I heard a car start and looked back to the side of the house. The redhead drove away in her red BMW. I wouldn’t see her again. She got what she wanted and was happy. Fine with me.

Up the drive walks my cousin Dionysus, who happens to be staying at my brother Apollo’s place next door. There again, he was the PARTY GOD. Now he turned into Mr. Bottle Shock. Always going up to Napa, Sonoma, Amador or jetting over to France, Australia, and all corners of the Earth for wine tastings. The guy has been going on about Lodi wines lately so much that I wanted to smack him until I tried them. He was right; it was the nectar of the God’s. But really – Lodi? Have you been to Lodi? Despite all of that he’s still my best friend.

He read the poem. “Halfway between the land and the sea. She was at the beach house you dork.”

“Do you remember her?”

“Yes I remember her.”

“Who was she?”

“Miranda. Quiet girl with the pretty blue-green eyes. She was cute enough.”

“I’m trying but I don’t have a face yet.”

Dionysus poured himself a cup of coffee, added about a gallon of milk to it and half a cup of sugar before sitting down. “She drove a beat up old MG Midget. You talked cars. She was impressed by your Porsche. The two of you hung out all weekend making small talk. Saturday night you went for a walk on the beach and she had sex with you. You thought she was sweet. Remember, she was getting ready to go off to UCLA for the fall. You told her you were going to Harvard.”

Pictures, smells, sound and feelings started to flood my brain.

“She’d been there for several weekends. We always ended up talking on the porch.” I said as images started to come back into my brain.
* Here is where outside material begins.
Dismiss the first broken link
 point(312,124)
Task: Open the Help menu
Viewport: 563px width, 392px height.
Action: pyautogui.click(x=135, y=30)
“Right. She liked you a lot but she didn’t come out and hunt you like the other chicks always did. It wasn’t until that last weekend that you acted on it.”
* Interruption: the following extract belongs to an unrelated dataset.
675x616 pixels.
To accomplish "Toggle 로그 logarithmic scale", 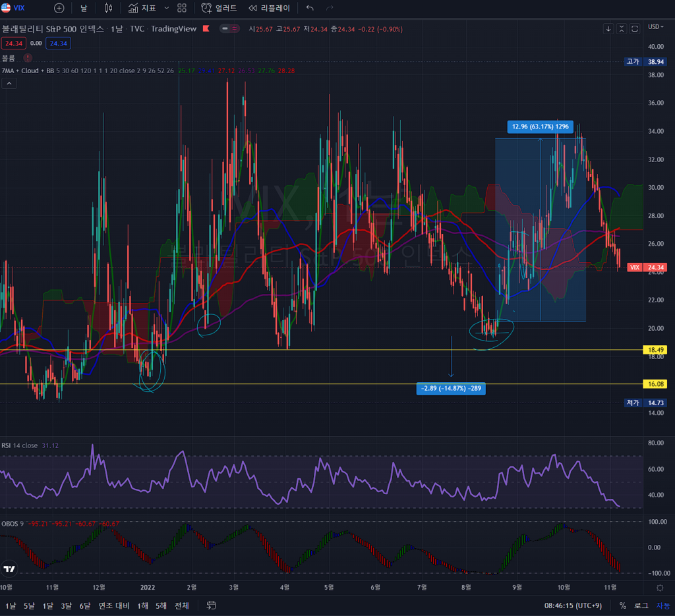I will click(x=641, y=605).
I remembered.  She was a cute, somewhat pretty 17 year old girl with long brown hair and aqua marine eyes. At a party she wouldn’t have been the girl all the guys were after, but I noticed her. Well, she noticed me first.  She started out talking to me about cars. From cars we talked about the tides and the ocean and movies and music and school. She wanted to travel to Nepal and spend time in Europe. Most of her friends were moving on to different colleges but she seemed all right with it.  Her mind was set towards the future. I liked her company but she didn’t indicate at all that she wanted true love or a lasting relationship.

We’d walked on the beach. I’d made a few jokes and she’d laughed. She said a few things that were so funny it surprised me. I kissed her and a few hours later we made love by the base of a cliff in a private isolated area of the beach. She didn’t howl at the moon or put on a show. She wasn’t a virgin either.

Miranda let me take the lead but followed with quiet perfection. She lost herself quietly in the moment (which by the way lasted a good hour) and in me and didn’t ask for more. She could kiss too and had an amazing body. What more could a young man want?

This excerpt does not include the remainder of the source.